Capítulo 9: Ciel (1/4)
— …Então… — Ancilla fez uma pausa enquanto tentava acalmar sua agitação.
No entanto, toda vez que via o filho, com os olhos inchados de tanto chorar, ela quase perdia o controle das emoções. Ancilla bateu no próprio peito para sufocar a frustração e pegou um leque para esfriar o rosto.
— …Meu filho, Cyan, desafiou um descendente colateral para um duelo… e perdeu?
— Sim — respondeu Hazard.
Hazard manteve a cabeça abaixada. Não queria aumentar o número de reprimendas que receberia dessa tigresa mal-humorada levantando a cabeça à toa.
— E você disse que aquele garoto nem treinou a mana?
— Sim…
— Isso não faz o menor sentido — declarou Ancilla, sua reação inconscientemente espelhando a de Cyan.
Ela olhou para o filho, incrédula. Cyan apenas ficou ali, fungando com os olhos baixos.
— Venha aqui.
— …Mãe…
— Eu disse pra vir aqui! — Ancilla gritou, incapaz de conter-se por mais tempo.
Os ombros de Cyan tremeram, junto com o resto do corpo. Ainda assim, mesmo a passos hesitantes, ele se aproximou até ficar diante de Ancilla.
Respirando fundo, Ancilla lançou a mão com firmeza.
— Ugh! — gritou Cyan.
A mão dela pressionava firmemente seu plexo solar, mesmo com a dor anterior ainda pulsando… Hazard lançou um olhar pesaroso para Cyan antes de baixar a cabeça mais uma vez.
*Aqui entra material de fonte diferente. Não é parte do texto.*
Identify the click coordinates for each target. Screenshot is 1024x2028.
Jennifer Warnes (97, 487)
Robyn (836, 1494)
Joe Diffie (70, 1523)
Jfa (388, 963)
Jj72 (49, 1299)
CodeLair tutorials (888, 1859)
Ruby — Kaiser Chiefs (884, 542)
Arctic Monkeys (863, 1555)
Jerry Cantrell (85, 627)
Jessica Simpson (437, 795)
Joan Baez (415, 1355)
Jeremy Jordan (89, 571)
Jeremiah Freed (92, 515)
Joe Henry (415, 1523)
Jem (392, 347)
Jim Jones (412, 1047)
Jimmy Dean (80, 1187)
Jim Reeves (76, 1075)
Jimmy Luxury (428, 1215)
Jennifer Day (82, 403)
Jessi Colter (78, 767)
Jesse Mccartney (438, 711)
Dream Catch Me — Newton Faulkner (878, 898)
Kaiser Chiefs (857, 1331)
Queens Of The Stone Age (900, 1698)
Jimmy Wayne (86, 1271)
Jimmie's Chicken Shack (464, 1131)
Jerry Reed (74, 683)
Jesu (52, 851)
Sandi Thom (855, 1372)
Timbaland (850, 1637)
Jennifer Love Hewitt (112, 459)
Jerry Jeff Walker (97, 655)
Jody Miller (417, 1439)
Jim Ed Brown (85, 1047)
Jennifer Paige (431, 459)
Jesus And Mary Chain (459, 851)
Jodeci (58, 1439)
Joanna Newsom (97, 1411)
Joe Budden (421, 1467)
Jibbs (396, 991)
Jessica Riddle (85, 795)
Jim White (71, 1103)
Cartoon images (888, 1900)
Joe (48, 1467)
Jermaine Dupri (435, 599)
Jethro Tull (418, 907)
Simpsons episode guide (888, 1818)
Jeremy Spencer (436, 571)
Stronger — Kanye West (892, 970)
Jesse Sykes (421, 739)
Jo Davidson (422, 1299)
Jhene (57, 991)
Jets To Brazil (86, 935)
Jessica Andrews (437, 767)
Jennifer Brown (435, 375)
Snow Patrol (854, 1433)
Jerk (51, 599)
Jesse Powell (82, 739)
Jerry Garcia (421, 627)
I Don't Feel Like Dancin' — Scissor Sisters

— E foi com um único golpe? — Ancilla sibilou.
— M-Mãe, t-tá doendo…!
— Fique parado!
Quando tentou recuar um passo, o corpo de Cyan se enrijeceu na hora ao ouvir a ordem. Ancilla usou toda sua força e pressionou o plexo solar dele repetidamente, sem qualquer hesitação. A cada pressão, Cyan era forçado a cerrar os dentes para conter o grito.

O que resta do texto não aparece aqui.